TruEra is addressing this issue with TruLens by proposing a programmatic technique of evaluation known as “feedback functions.” According to the business, a feedback function evaluates the quality and efficacy of an LLM application’s output by analysing both the text generated by the LLM and the response’s metadata.
“Consider it a way to track and evaluate direct and indirect feedback on the performance and quality of your LLM app.” This enables developers to create credible and powerful LLM apps more quickly. “You can use it for a wide range of LLM use cases, such as chatbot question answering, information retrieval, and so on,” Anupam Datta, TruEra’s cofounder, president, and chief scientist, told VentureBeat.

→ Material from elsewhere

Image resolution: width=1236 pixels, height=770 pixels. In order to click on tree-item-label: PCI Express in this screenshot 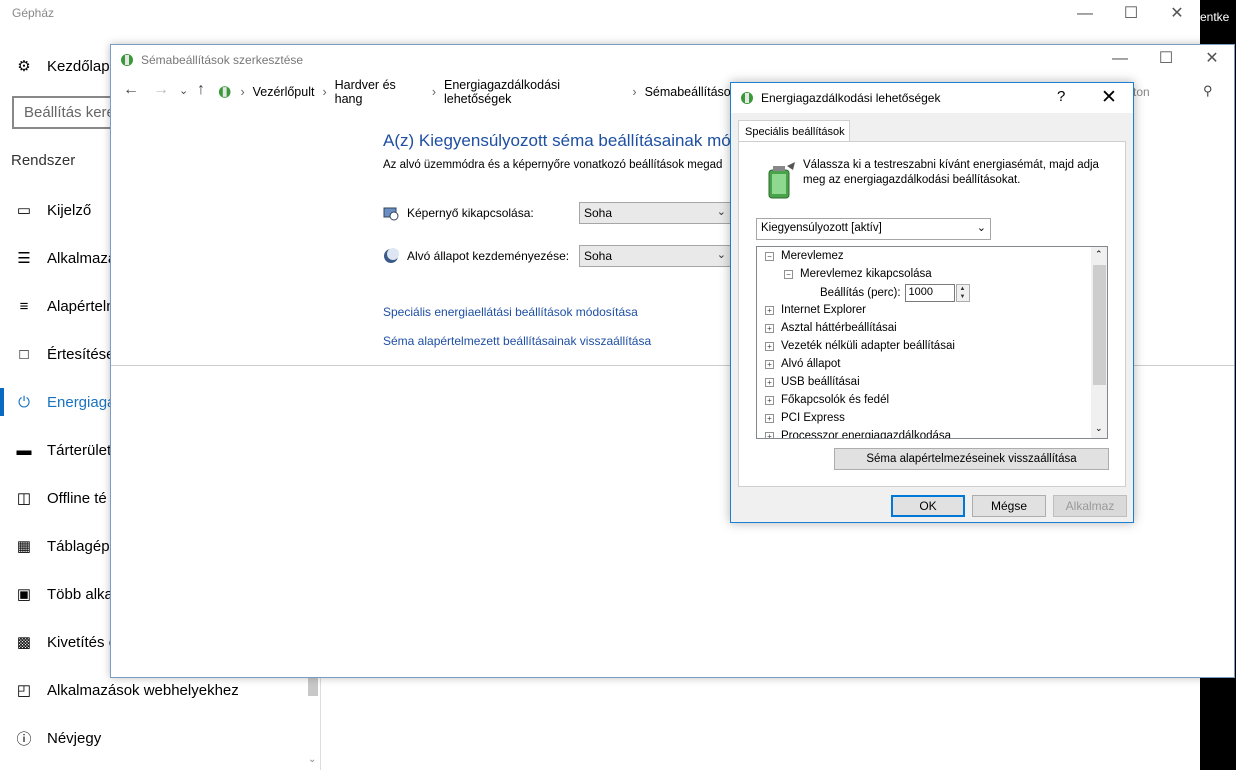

With a few lines of code, TruLens may be integrated into the development process. Once it’s up and running, users can design their own feedback functions that are tailored to specific use cases, or they can rely on the built-in alternatives.
Currently, the software includes feedback features that assess truthfulness, relevance of question-answering, harmful or poisonous language, user attitude, language mismatch, response verbosity, and fairness and prejudice. Furthermore, it reports how much an LLM is pinged within the programme, providing a convenient way to track usage expenses.
“This also assists you in determining how to build the best version of the app at the lowest possible ongoing cost.” “Every ping adds up,” Datta observed.
Other offerings for LLM applications
While testing LLM-driven apps for performance and response accuracy is critical, only a few players have introduced ways to address it. Datadog’s OpenAI model monitoring integration, Arize’s Pheonix solution, and Israel-based Mona Labs’ recently debuted generative AI monitoring solution are among them.
According to TruEra, TruLens is best employed throughout the development phase of LLM app development.
“This is actually the phase that most companies are in right now — they’re experimenting with development and have a real need for tools to help them iterate faster and zero in on application versions that are both effective at their tasks and risk-free.” “Of course, you can use it on both development and production models,” Datta explained.
According to a survey conducted by Accenture, 98% of worldwide executives believe that AI foundation models will play a major part in their organisations’ strategies during the next three to five years. This indicates that enterprise demand for products like TruLens will expand in the near future.